INSTRUCTION — Rewrite the material below as a Markdown table with a No. column holding the row number and a Line column holding the line itself, skipping blank lines.

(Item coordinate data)
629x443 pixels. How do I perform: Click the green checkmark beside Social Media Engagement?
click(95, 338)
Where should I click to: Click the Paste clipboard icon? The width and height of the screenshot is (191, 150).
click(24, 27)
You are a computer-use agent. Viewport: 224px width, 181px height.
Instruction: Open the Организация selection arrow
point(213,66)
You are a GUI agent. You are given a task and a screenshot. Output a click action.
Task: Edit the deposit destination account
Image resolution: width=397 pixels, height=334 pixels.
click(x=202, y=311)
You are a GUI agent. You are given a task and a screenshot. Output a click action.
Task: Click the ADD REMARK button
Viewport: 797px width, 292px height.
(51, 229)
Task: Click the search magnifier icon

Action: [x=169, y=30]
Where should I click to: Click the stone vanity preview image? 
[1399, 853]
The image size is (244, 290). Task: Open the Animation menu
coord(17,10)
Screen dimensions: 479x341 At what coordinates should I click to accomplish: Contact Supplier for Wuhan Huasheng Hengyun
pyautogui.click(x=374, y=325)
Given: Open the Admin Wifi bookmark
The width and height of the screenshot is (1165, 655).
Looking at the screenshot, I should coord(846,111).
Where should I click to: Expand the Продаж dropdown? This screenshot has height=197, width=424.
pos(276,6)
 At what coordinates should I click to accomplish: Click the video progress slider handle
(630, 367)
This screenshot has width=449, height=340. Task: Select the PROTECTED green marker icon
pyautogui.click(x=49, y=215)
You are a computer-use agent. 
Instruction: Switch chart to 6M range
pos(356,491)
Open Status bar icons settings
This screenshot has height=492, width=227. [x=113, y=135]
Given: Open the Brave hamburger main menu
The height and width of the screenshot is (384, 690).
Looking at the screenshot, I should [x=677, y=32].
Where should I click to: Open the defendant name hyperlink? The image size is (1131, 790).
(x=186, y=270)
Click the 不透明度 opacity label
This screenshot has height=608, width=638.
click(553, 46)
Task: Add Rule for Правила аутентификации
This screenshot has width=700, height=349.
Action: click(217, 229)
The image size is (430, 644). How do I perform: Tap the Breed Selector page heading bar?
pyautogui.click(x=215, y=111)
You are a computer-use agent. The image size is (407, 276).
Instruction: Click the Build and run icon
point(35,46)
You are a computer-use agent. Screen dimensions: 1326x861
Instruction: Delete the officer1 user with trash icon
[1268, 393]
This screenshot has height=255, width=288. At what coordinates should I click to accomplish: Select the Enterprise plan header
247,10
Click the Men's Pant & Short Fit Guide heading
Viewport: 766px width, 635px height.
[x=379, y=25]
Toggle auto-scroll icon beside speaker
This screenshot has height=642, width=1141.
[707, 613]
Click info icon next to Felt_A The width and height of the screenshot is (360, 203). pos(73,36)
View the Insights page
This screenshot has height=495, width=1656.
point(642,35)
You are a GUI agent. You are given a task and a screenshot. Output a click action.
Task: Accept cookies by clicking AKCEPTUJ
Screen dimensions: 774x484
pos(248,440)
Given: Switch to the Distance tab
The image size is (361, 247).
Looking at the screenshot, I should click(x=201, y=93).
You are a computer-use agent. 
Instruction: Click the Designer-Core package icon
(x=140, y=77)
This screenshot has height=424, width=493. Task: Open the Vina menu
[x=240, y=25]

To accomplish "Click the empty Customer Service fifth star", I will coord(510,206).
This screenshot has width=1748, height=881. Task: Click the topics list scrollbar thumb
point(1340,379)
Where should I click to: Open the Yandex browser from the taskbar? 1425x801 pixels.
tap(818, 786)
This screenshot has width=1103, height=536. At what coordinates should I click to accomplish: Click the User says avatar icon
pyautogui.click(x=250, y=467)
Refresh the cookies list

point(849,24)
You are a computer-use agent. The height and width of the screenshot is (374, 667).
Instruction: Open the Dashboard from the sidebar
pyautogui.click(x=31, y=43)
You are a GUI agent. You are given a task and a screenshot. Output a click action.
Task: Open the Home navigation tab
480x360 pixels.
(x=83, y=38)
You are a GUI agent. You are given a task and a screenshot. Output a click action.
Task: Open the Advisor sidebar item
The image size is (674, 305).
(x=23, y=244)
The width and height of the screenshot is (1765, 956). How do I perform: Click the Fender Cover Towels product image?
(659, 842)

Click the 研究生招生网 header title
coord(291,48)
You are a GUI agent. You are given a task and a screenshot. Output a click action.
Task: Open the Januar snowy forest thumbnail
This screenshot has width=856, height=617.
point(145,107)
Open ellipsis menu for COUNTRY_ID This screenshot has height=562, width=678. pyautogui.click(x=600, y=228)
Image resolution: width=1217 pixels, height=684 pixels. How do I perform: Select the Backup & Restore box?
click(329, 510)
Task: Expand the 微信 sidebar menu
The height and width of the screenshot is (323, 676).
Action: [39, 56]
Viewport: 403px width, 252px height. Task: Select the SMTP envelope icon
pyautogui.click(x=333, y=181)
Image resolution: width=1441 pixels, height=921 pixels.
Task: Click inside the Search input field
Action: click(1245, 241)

ANSWER TO THIS EXERCISE —
| No. | Line |
|---|---|
| 1 | 629x443 pixels. How do I perform: Click the green checkmark beside Social Media Engagement? |
| 2 | click(95, 338) |
| 3 | Where should I click to: Click the Paste clipboard icon? The width and height of the screenshot is (191, 150). |
| 4 | click(24, 27) |
| 5 | You are a computer-use agent. Viewport: 224px width, 181px height. |
| 6 | Instruction: Open the Организация selection arrow |
| 7 | point(213,66) |
| 8 | You are a GUI agent. You are given a task and a screenshot. Output a click action. |
| 9 | Task: Edit the deposit destination account |
| 10 | Image resolution: width=397 pixels, height=334 pixels. |
| 11 | click(x=202, y=311) |
| 12 | You are a GUI agent. You are given a task and a screenshot. Output a click action. |
| 13 | Task: Click the ADD REMARK button |
| 14 | Viewport: 797px width, 292px height. |
| 15 | (51, 229) |
| 16 | Task: Click the search magnifier icon |
| 17 | Action: [x=169, y=30] |
| 18 | Where should I click to: Click the stone vanity preview image?  |
| 19 | [1399, 853] |
| 20 | The image size is (244, 290). Task: Open the Animation menu |
| 21 | coord(17,10) |
| 22 | Screen dimensions: 479x341 At what coordinates should I click to accomplish: Contact Supplier for Wuhan Huasheng Hengyun |
| 23 | pyautogui.click(x=374, y=325) |
| 24 | Given: Open the Admin Wifi bookmark |
| 25 | The width and height of the screenshot is (1165, 655). |
| 26 | Looking at the screenshot, I should coord(846,111). |
| 27 | Where should I click to: Expand the Продаж dropdown? This screenshot has height=197, width=424. |
| 28 | pos(276,6) |
| 29 |  At what coordinates should I click to accomplish: Click the video progress slider handle |
| 30 | (630, 367) |
| 31 | This screenshot has width=449, height=340. Task: Select the PROTECTED green marker icon |
| 32 | pyautogui.click(x=49, y=215) |
| 33 | You are a computer-use agent.  |
| 34 | Instruction: Switch chart to 6M range |
| 35 | pos(356,491) |
| 36 | Open Status bar icons settings |
| 37 | This screenshot has height=492, width=227. [x=113, y=135] |
| 38 | Given: Open the Brave hamburger main menu |
| 39 | The height and width of the screenshot is (384, 690). |
| 40 | Looking at the screenshot, I should [x=677, y=32]. |
| 41 | Where should I click to: Open the defendant name hyperlink? The image size is (1131, 790). |
| 42 | (x=186, y=270) |
| 43 | Click the 不透明度 opacity label |
| 44 | This screenshot has height=608, width=638. |
| 45 | click(553, 46) |
| 46 | Task: Add Rule for Правила аутентификации |
| 47 | This screenshot has width=700, height=349. |
| 48 | Action: click(217, 229) |
| 49 | The image size is (430, 644). How do I perform: Tap the Breed Selector page heading bar? |
| 50 | pyautogui.click(x=215, y=111) |
| 51 | You are a computer-use agent. The image size is (407, 276). |
| 52 | Instruction: Click the Build and run icon |
| 53 | point(35,46) |
| 54 | You are a computer-use agent. Screen dimensions: 1326x861 |
| 55 | Instruction: Delete the officer1 user with trash icon |
| 56 | [1268, 393] |
| 57 | This screenshot has height=255, width=288. At what coordinates should I click to accomplish: Select the Enterprise plan header |
| 58 | 247,10 |
| 59 | Click the Men's Pant & Short Fit Guide heading |
| 60 | Viewport: 766px width, 635px height. |
| 61 | [x=379, y=25] |
| 62 | Toggle auto-scroll icon beside speaker |
| 63 | This screenshot has height=642, width=1141. |
| 64 | [707, 613] |
| 65 | Click info icon next to Felt_A The width and height of the screenshot is (360, 203). pos(73,36) |
| 66 | View the Insights page |
| 67 | This screenshot has height=495, width=1656. |
| 68 | point(642,35) |
| 69 | You are a GUI agent. You are given a task and a screenshot. Output a click action. |
| 70 | Task: Accept cookies by clicking AKCEPTUJ |
| 71 | Screen dimensions: 774x484 |
| 72 | pos(248,440) |
| 73 | Given: Switch to the Distance tab |
| 74 | The image size is (361, 247). |
| 75 | Looking at the screenshot, I should click(x=201, y=93). |
| 76 | You are a computer-use agent.  |
| 77 | Instruction: Click the Designer-Core package icon |
| 78 | (x=140, y=77) |
| 79 | This screenshot has height=424, width=493. Task: Open the Vina menu |
| 80 | [x=240, y=25] |
| 81 | To accomplish "Click the empty Customer Service fifth star", I will coord(510,206). |
| 82 | This screenshot has width=1748, height=881. Task: Click the topics list scrollbar thumb |
| 83 | point(1340,379) |
| 84 | Where should I click to: Open the Yandex browser from the taskbar? 1425x801 pixels. |
| 85 | tap(818, 786) |
| 86 | This screenshot has width=1103, height=536. At what coordinates should I click to accomplish: Click the User says avatar icon |
| 87 | pyautogui.click(x=250, y=467) |
| 88 | Refresh the cookies list |
| 89 | point(849,24) |
| 90 | You are a computer-use agent. The height and width of the screenshot is (374, 667). |
| 91 | Instruction: Open the Dashboard from the sidebar |
| 92 | pyautogui.click(x=31, y=43) |
| 93 | You are a GUI agent. You are given a task and a screenshot. Output a click action. |
| 94 | Task: Open the Home navigation tab |
| 95 | 480x360 pixels. |
| 96 | (x=83, y=38) |
| 97 | You are a GUI agent. You are given a task and a screenshot. Output a click action. |
| 98 | Task: Open the Advisor sidebar item |
| 99 | The image size is (674, 305). |
| 100 | (x=23, y=244) |
| 101 | The width and height of the screenshot is (1765, 956). How do I perform: Click the Fender Cover Towels product image? |
| 102 | (659, 842) |
| 103 | Click the 研究生招生网 header title |
| 104 | coord(291,48) |
| 105 | You are a GUI agent. You are given a task and a screenshot. Output a click action. |
| 106 | Task: Open the Januar snowy forest thumbnail |
| 107 | This screenshot has width=856, height=617. |
| 108 | point(145,107) |
| 109 | Open ellipsis menu for COUNTRY_ID This screenshot has height=562, width=678. pyautogui.click(x=600, y=228) |
| 110 | Image resolution: width=1217 pixels, height=684 pixels. How do I perform: Select the Backup & Restore box? |
| 111 | click(329, 510) |
| 112 | Task: Expand the 微信 sidebar menu |
| 113 | The height and width of the screenshot is (323, 676). |
| 114 | Action: [39, 56] |
| 115 | Viewport: 403px width, 252px height. Task: Select the SMTP envelope icon |
| 116 | pyautogui.click(x=333, y=181) |
| 117 | Image resolution: width=1441 pixels, height=921 pixels. |
| 118 | Task: Click inside the Search input field |
| 119 | Action: click(1245, 241) |